Die EU kündigte am Dienstag (17. Dezember) an, ihre diplomatische Mission in Damaskus wiederzueröffnen. Die Entscheidung fällt, nachdem die Union „konstruktive“ Gespräche mit der neuen syrischen Führung nach dem Sturz des Machthabers Baschar al-Assad geführt habe.
„Dies ist ein sehr wichtiger Schritt, dass wir die Delegation in Syrien wiedereröffnen werden“, sagte die EU-Chef-Diplomatin Kaja Kallas vor dem Europäischen Parlament. „Wir können in Syrien kein Vakuum hinterlassen. Die EU muss präsent sein.“
Der Leiter der EU-Delegation für Syrien, Michael Ohnmacht, der bisher aus Beirut operiert hatte, besuchte Damaskus am Montag für das, was Kallas „konstruktive erste Kontakte mit der neuen Führung und verschiedenen anderen Gruppen, einschließlich der Zivilgesellschaft“ bezeichnete.
Die Wiedereröffnung erfolgt inmitten verstärkter europäischer Bemühungen, einen Weg zu finden, mit der zukünftigen Führung Syriens in Kontakt zu treten.
Die EU hat zu einem friedlichen politischen Übergang in Syrien aufgerufen, steht jetzt jedoch vor der schwierigen Aufgabe, zu entscheiden, mit wem sie nach Assads Sturz in Kontakt treten sollte und mit wem nicht.
Während die EU ein strenges Sanktionsregime gegen Damaskus aufrechterhält, hat eine zunehmende Zahl von Mitgliedstaaten Offenheit gezeigt, mit der Rebellengruppe, die den Sturz Assads angeführt hat – Hayat Tahrir al-Sham (HTS) – zu interagieren.

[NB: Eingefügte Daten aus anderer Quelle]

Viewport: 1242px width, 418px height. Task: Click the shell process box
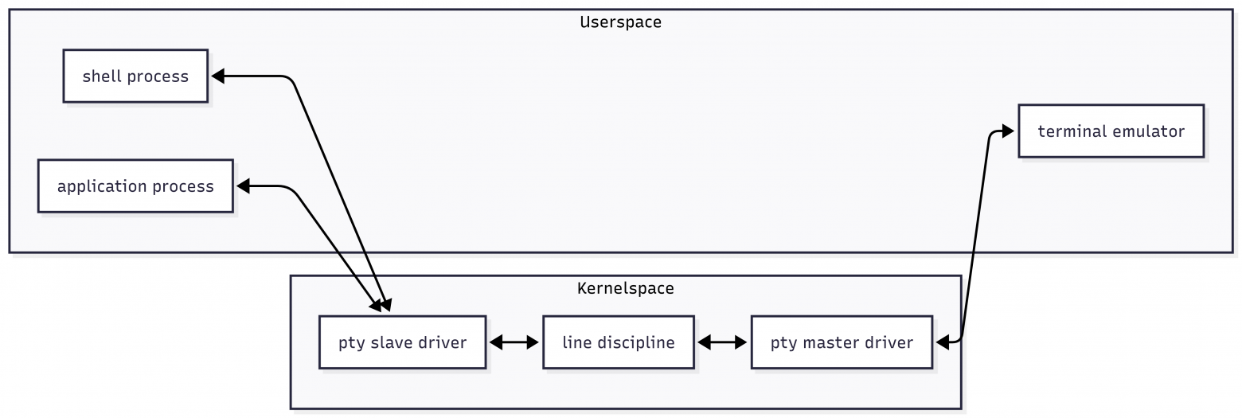click(135, 76)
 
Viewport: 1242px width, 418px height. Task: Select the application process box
click(135, 186)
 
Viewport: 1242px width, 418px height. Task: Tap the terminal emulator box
click(1111, 131)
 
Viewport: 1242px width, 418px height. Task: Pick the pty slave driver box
click(402, 342)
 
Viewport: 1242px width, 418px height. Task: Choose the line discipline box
click(618, 342)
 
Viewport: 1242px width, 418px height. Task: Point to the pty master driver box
click(842, 342)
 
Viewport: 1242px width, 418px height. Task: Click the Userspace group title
click(620, 21)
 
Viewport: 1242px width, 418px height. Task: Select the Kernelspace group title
click(625, 288)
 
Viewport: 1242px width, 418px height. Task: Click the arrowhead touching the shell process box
click(217, 76)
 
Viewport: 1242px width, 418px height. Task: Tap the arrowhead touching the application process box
click(243, 186)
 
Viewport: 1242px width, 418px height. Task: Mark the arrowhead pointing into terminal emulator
click(1008, 131)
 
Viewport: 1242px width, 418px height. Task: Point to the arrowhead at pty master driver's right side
click(943, 342)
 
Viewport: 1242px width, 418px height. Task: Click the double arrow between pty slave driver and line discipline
click(514, 342)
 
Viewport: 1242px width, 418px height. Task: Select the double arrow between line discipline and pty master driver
click(722, 342)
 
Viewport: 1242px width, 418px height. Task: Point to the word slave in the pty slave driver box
click(391, 342)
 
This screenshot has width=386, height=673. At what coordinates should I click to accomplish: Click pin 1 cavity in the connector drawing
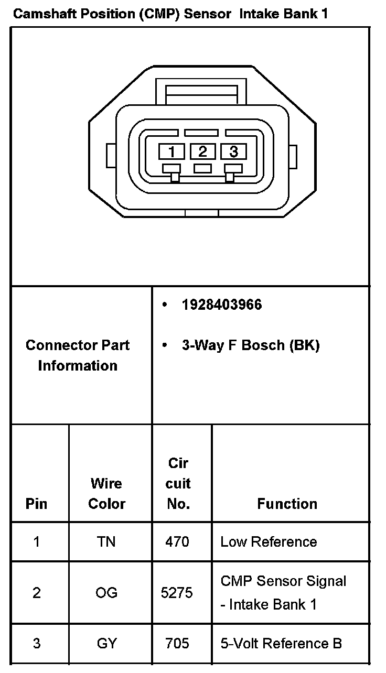(x=171, y=152)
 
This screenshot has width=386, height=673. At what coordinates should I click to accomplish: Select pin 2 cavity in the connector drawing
(x=202, y=151)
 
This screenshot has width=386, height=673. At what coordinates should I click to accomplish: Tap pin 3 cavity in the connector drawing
(x=233, y=151)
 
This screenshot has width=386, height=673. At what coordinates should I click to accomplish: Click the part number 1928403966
(x=222, y=305)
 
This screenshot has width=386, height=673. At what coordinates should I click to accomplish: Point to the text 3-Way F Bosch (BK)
(x=250, y=345)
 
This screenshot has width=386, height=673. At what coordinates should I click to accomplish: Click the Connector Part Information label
(x=78, y=355)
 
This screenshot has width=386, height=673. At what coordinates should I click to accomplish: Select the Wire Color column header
(x=106, y=493)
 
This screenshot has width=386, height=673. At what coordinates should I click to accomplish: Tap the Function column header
(x=287, y=504)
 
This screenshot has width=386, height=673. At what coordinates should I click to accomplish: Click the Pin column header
(x=36, y=504)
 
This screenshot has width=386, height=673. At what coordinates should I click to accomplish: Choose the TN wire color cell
(x=106, y=541)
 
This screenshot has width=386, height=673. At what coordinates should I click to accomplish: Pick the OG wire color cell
(x=106, y=593)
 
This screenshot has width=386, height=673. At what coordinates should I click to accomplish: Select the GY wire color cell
(x=106, y=643)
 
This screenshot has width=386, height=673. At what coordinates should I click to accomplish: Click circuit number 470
(x=177, y=541)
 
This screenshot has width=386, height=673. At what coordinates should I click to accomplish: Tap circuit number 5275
(x=177, y=593)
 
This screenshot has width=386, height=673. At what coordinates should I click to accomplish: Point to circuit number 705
(x=177, y=643)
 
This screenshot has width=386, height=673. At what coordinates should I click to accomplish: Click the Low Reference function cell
(x=269, y=541)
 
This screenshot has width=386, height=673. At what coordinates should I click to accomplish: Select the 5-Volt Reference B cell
(x=281, y=643)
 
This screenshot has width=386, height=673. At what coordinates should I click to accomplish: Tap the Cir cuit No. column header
(x=178, y=483)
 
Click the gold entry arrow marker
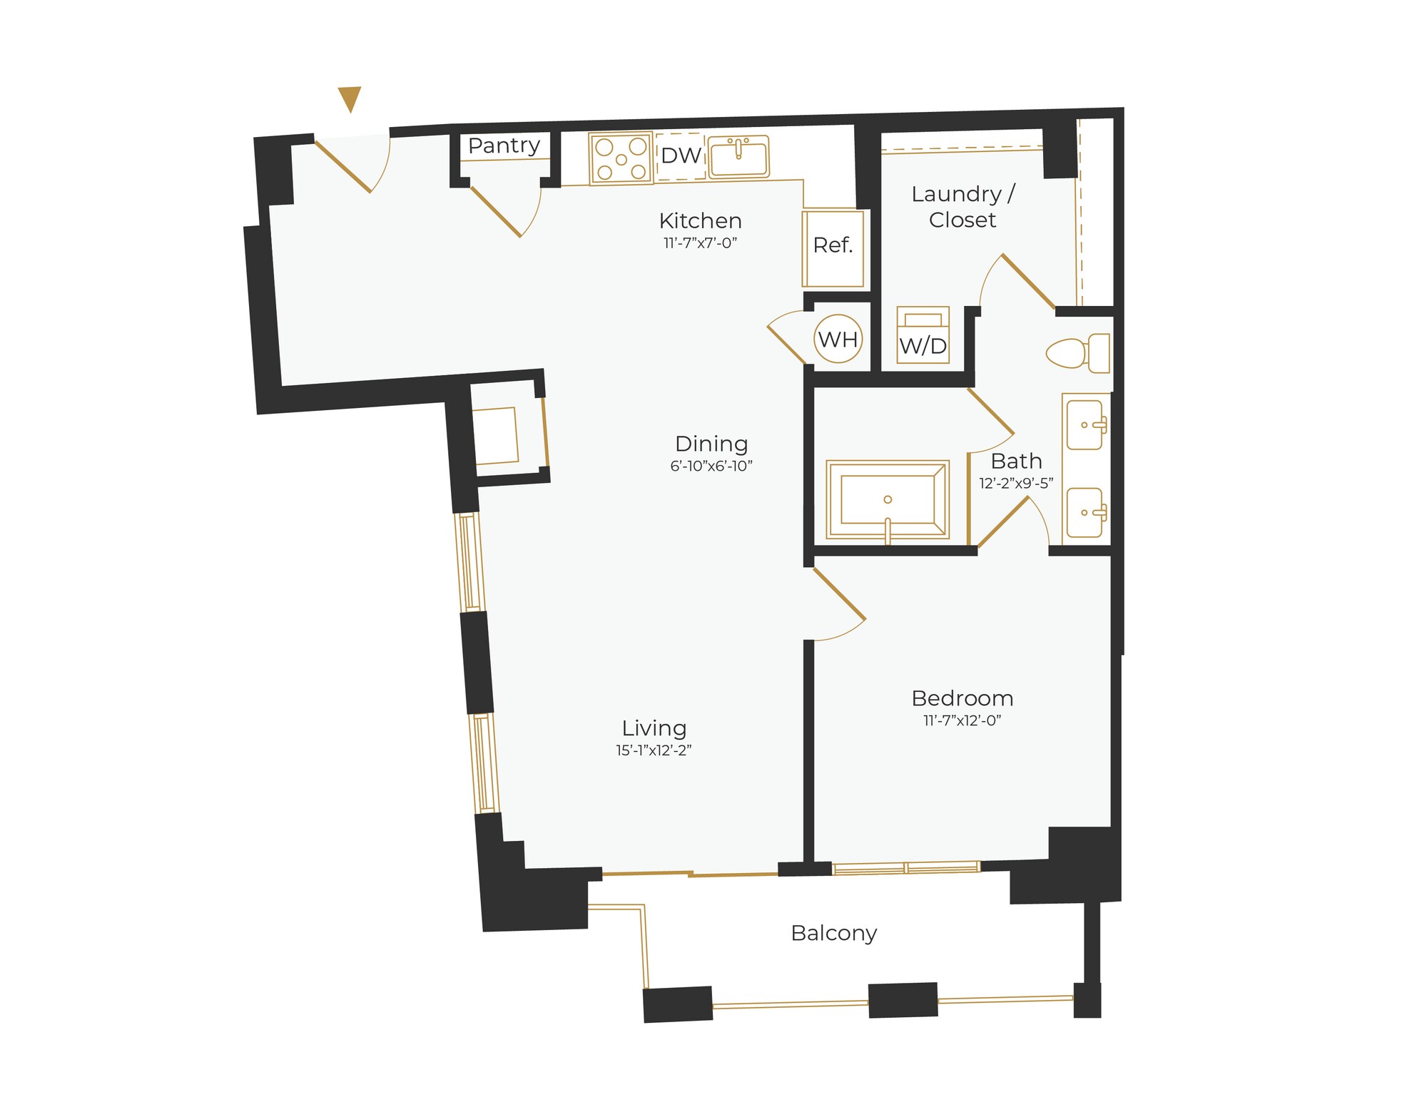point(350,98)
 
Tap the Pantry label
point(504,146)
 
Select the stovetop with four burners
point(621,158)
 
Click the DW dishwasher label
point(681,155)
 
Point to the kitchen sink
point(738,156)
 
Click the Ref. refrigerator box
point(833,247)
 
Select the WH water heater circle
point(838,339)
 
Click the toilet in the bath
point(1078,352)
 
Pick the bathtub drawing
point(888,499)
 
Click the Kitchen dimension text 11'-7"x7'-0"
point(700,243)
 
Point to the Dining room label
point(711,444)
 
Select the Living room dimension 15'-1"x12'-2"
point(654,750)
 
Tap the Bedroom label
point(962,698)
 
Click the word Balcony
point(833,933)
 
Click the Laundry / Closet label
point(963,207)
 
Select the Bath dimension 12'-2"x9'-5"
point(1016,484)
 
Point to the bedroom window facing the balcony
point(906,868)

Diese Gruppe steht jedoch selbst seit Jahren unter Sanktionen.
Nach Gesprächen mit den EU-Außenministern am Montag (16. Dezember) sagte Kallas, dass die EU bei künftigen Treffen mit der neuen Führung des Landes die Möglichkeit ansprechen werde, die russischen Stützpunkte in Tartus und Khmeimim in Syrien zu schließen.
„Viele Außenminister haben betont, dass es eine Bedingung für die neue Führung sein sollte, auch den russischen Einfluss dort zu beenden, da diese Basen genutzt werden, um Aktivitäten in Afrika und gegenüber südlichen Nachbarn durchzuführen“, sagte Kallas nach den Gesprächen gegenüber Journalisten.
„Wir werden dieses Thema bei unseren Treffen mit der neuen Führung ansprechen“, fügte sie hinzu.